Saturday, January 30, 2010

From an Interview with June Singer

January 29th: Death of June Singer, Mystic & Guide of Souls (1920 - 2004). [from the Gnostic Calendar]

MISHLOVE: June, in your early work at the Jung Institute, you have described in Boundaries of the Soul how for your final examination you were asked to describe the process of individuation, which is the goal of Jungian therapy, as if you were talking to a street sweeper while you were waiting for a bus. I wonder if you could repeat that definition for us.

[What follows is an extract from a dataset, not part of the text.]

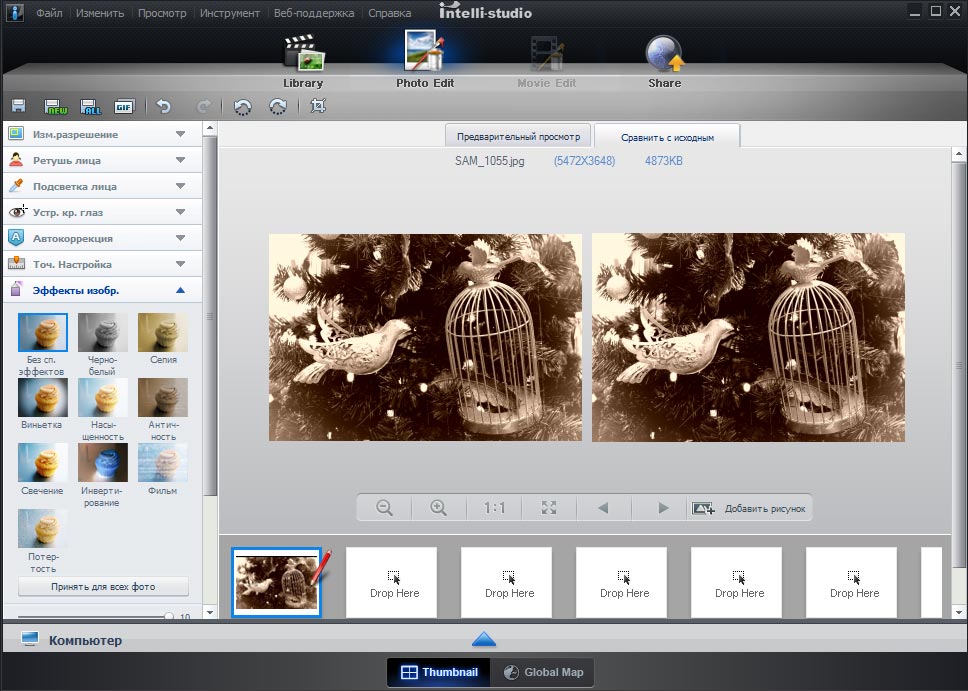The width and height of the screenshot is (968, 691).
Task: Expand the Изм.разрешение panel
Action: click(103, 134)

SINGER: Yes, and that was a shocker of a question, I might add, because I had studied all the parallels of the individuation process from the alchemist down to the present day. So when this question came to me, to describe this process while you're waiting for the bus and you're talking to a street sweeper, I looked out at the Lake of Zurich, and I thought, well, it's something like being in a sailing boat on the lake and utilizing the wind, understanding that the wind is something that you don't make and you can't control. But you need to understand how to live your life in the same way that you understand how you would sail a boat, taking the power of the wind and going with it and allowing your own knowledge of it and your understanding of it to help you go in the direction that you need to be headed. And so in Jungian analysis you learn how to deal with your own power, or rather the power that comes through you, and live your life in such a way that it's harmonious with that power which is above and beyond and all around.

MISHLOVE: It's as if the forces within our psyche are like the winds that might blow us about, and as we learn how to work with the winds we can direct ourselves through our lives.

SINGER: And we don't change them. We don't in Jungian analysis try to make somebody different from who they are. But what we try to do is to guide people to recognize themselves and discover themselves and find out what was always there, but hasn't been recognized or lived out.